Уже в августе 1941 года мастера советского кино с невероятной оперативностью начинают снимать боевые киносборники, посвященные фронту, его стремительно меняющимся событиям. Александров же снимал первый такой киносборник, где в одной из миниатюр Любовь Орлова в образе Дуни-Стрелки, в ладно сидящей военной форме и пилотке, на велосипеде развозила письма с фронта с военными новостями, пела на мотив из «Весёлых ребят», но слова были новые, на злобу жестокого дня. В это страшное время они, как всегда, работали вместе. Но вскоре враг подошёл к Москве так угрожающе близко, что жить в столице стала опасно, и началась эвакуация, которая в октябре 1941-го обрела повальный и панический характер. Нонна Петровна с мужем, дочерью и двумя маленькими внуками (я и брат) была эвакуирована в Уфу, куда вывезли предприятие, на котором работал главным инженером Сергей Фёдорович. Туда же забрали и Евгению Николаевну. Зять Нонны Петровны (мой отец) ушёл на фронт уже через неделю после объявления войны. Любовь Петровна и Григорий Васильевич с сыном Дугласом (за неудобством имени его потом переименовали в Василия) были отправлены в Алма-Ату в том знаменитом поезде, который увозил из Москвы всех самых знаменитых тогда творческих деятелей. Орловой удалось оформить в этот поезд и Лёвушку Миронова, выдав его за члена семьи. И опять они — Орлова и Александров — были опорой и ориентиром для окружающих среди общей растерянности и горя.

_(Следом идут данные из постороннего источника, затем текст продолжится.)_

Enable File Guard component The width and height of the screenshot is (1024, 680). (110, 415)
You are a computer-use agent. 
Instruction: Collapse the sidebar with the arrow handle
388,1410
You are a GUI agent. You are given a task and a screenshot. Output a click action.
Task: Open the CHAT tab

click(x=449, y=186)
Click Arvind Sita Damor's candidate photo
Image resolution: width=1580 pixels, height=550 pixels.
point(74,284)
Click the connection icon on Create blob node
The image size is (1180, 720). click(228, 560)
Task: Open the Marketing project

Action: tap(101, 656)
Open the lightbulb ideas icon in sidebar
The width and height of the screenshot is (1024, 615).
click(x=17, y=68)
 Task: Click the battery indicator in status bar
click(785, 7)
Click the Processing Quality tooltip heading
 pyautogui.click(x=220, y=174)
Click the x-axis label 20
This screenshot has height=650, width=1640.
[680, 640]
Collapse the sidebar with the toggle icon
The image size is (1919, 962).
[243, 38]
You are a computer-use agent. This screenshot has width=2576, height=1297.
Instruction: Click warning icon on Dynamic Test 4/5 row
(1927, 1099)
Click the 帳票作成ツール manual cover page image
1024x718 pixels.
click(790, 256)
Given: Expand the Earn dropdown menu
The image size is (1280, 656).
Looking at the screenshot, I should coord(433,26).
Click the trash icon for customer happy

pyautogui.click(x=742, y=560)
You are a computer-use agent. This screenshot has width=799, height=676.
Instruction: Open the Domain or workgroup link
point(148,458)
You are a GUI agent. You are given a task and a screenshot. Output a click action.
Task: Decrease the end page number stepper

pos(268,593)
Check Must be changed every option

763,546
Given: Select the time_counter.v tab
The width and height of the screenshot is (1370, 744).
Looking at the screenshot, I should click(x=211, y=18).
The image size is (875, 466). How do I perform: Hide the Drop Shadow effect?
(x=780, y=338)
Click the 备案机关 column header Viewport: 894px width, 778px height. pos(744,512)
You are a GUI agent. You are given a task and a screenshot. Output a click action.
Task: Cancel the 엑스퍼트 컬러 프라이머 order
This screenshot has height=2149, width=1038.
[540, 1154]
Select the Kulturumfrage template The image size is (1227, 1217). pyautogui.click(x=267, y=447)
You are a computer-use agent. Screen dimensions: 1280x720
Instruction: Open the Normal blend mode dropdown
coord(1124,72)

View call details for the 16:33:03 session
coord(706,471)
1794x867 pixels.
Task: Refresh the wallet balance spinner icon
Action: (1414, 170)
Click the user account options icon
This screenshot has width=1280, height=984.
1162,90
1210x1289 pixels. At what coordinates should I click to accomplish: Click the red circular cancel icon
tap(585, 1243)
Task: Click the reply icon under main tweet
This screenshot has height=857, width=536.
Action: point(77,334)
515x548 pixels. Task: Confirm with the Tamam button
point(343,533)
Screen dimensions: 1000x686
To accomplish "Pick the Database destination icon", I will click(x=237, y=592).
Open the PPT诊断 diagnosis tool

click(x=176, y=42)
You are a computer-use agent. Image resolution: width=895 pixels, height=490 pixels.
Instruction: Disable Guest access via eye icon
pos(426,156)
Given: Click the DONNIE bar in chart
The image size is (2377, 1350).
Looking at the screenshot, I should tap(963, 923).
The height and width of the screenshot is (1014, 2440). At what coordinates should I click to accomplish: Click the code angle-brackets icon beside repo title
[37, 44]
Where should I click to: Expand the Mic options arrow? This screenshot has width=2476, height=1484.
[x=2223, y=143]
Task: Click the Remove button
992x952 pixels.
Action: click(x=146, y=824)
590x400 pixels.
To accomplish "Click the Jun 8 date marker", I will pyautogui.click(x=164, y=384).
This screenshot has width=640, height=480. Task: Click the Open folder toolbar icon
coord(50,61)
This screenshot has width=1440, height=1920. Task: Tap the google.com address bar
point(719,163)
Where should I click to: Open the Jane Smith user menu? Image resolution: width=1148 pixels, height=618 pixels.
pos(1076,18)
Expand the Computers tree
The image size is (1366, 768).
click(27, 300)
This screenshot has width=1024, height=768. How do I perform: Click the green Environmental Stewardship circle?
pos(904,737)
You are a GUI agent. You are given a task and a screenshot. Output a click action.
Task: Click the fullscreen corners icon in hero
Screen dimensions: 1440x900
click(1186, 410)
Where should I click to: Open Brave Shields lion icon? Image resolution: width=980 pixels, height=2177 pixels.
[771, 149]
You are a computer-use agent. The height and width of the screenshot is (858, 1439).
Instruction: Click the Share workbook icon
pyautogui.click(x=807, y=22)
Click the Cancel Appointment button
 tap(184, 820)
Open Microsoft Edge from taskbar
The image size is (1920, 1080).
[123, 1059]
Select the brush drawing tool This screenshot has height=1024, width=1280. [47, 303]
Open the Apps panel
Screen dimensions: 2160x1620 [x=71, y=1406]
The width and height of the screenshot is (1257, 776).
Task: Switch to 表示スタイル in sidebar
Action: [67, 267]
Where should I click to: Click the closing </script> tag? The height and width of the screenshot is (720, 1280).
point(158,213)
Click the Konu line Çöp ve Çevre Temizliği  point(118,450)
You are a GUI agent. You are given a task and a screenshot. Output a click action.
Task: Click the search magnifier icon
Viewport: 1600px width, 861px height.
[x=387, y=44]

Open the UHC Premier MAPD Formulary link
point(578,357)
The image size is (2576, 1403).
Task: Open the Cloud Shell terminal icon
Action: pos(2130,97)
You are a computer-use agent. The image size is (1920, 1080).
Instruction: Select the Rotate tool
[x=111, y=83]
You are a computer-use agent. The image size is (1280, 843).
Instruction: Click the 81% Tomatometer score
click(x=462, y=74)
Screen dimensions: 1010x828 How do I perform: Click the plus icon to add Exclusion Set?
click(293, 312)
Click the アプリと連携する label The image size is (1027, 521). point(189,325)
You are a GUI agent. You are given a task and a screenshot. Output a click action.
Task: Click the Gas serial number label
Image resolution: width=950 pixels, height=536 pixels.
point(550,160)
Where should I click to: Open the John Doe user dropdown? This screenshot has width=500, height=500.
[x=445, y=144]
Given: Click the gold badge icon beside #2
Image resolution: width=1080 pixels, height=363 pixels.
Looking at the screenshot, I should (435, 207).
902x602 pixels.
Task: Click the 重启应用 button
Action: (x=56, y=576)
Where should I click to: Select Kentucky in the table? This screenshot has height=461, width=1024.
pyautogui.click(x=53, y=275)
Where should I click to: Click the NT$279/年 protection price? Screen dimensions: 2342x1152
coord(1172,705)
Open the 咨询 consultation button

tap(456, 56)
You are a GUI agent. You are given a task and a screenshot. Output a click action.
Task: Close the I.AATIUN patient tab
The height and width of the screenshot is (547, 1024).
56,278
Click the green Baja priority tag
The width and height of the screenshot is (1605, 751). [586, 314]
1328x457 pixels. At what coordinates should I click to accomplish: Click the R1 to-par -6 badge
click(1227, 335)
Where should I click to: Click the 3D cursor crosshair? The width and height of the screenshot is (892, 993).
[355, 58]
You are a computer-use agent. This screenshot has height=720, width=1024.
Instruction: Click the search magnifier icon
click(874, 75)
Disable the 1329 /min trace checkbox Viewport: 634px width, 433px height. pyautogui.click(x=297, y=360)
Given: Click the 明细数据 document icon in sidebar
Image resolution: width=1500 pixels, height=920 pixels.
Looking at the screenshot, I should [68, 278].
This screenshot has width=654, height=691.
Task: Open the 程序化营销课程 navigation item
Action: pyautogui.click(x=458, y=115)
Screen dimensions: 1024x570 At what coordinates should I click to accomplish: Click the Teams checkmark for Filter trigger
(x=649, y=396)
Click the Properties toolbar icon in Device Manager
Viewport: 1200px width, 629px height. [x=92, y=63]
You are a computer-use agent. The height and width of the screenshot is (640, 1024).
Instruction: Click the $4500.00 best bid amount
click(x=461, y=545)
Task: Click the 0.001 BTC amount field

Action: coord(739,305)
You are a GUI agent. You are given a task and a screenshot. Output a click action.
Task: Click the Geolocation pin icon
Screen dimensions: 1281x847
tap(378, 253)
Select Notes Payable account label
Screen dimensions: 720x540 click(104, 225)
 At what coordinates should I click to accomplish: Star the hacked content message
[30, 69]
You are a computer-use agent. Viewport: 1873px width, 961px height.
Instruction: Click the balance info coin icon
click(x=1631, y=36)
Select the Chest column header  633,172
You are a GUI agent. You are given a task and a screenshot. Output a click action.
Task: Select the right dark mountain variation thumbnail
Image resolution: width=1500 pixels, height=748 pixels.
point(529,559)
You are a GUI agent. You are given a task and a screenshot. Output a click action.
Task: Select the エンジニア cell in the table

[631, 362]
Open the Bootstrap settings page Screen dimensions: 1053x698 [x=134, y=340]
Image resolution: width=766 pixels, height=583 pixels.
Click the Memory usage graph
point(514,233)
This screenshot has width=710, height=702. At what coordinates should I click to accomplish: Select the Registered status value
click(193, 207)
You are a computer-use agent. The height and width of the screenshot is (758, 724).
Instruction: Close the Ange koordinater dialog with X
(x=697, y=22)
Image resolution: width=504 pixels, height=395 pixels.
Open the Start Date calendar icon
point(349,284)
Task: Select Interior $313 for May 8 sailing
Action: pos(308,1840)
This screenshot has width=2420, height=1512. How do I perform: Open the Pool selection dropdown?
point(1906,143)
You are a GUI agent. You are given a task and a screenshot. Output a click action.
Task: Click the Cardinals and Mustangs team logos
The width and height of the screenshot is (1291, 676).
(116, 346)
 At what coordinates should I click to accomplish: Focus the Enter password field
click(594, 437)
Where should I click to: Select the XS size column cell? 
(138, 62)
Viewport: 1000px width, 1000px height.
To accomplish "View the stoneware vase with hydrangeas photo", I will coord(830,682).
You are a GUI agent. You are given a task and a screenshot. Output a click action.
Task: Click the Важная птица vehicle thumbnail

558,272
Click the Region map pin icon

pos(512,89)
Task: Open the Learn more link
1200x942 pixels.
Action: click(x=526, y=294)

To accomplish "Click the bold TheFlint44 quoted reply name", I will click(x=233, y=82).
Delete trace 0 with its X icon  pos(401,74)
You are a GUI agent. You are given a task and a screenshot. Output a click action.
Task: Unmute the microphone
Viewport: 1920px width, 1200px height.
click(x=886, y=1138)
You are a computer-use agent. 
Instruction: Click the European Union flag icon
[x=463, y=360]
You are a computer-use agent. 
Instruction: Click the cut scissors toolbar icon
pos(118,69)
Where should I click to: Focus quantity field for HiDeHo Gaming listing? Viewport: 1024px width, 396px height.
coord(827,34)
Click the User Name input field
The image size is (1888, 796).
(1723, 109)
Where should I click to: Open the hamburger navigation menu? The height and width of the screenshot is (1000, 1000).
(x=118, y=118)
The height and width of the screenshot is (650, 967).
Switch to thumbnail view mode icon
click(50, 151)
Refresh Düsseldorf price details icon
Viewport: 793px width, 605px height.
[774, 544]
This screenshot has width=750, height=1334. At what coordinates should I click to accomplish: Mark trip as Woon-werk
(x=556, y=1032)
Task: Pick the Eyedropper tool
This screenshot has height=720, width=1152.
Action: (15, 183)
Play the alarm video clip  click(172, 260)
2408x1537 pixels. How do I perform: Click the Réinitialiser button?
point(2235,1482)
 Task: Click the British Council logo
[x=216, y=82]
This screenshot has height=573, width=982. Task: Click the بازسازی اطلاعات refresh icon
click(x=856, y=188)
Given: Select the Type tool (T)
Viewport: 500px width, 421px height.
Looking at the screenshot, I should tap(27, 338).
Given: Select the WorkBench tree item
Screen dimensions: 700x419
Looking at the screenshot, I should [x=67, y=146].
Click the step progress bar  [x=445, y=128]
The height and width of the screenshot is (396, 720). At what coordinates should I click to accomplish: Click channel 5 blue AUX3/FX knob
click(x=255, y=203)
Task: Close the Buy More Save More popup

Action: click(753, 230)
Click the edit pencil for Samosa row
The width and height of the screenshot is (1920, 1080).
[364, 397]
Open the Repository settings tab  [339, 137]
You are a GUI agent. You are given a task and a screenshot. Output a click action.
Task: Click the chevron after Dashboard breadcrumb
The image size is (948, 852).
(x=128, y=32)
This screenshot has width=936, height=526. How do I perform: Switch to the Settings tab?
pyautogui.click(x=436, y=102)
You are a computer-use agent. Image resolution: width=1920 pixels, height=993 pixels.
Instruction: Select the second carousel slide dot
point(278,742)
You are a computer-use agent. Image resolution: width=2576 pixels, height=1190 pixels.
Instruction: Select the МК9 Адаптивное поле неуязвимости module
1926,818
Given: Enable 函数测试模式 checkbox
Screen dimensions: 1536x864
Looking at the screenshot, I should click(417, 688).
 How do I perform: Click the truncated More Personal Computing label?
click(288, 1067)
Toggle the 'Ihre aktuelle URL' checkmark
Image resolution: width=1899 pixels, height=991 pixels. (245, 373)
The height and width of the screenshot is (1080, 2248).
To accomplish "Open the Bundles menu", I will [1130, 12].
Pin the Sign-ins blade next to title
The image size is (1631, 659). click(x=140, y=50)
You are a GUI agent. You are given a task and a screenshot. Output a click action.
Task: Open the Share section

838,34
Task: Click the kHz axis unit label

Разлуки, разлуки, разлуки… Война!

В Алма-Ате Любовь Петровну ожидал удар: Григорий Васильевич прямо с поезда угодил в госпиталь. Как всегда, она со всей энергией и заботой сделала всё, чтобы вернуть ему здоровье. Но они снова были на пороге разлуки. Едва Григорий Васильевич встал на ноги, его отправили в Баку, где он возглавил киностудию. Вскоре приехала и она. Здесь были прекрасные бытовые условия, если вообще можно было считать какие бы то ни было условия прекрасными, когда немцы рвались и рвались на восток по России, Украине, Кавказу. Беда стояла на пороге. Как всегда, настоящим спасением была работа. Он начал съёмки фильма, который не стал их удачей. Назывался он «Одна семья» и так и не вышел на экраны. А она никогда не жила в таком ритме и с такими нагрузками.

Казалось, не было фронта и не было рода войск, где бы ни выступала Любовь Орлова. И как в мирные дни её лично знала вся страна, так и теперь её знали многие из тех, кто шёл в бой. Она пела, говорила, провожала, благословляла. Ведь большинство из тех, кто с восторгом аплодировал ей в те дни, были ещё совсем мальчишками, и многие после её концертов уходили, чтобы никогда не вернуться. И что она могла сделать для них? Только то, что делала всегда, — дарила всю силу своей души и таланта, приносила праздник туда, где царила смерть и лилась кровь. Особенно тяжело было выступать в госпиталях. И опять — поезда, самолёты, военные машины. И по-прежнему с ней рядом всегда был верный Лёвушка Миронов.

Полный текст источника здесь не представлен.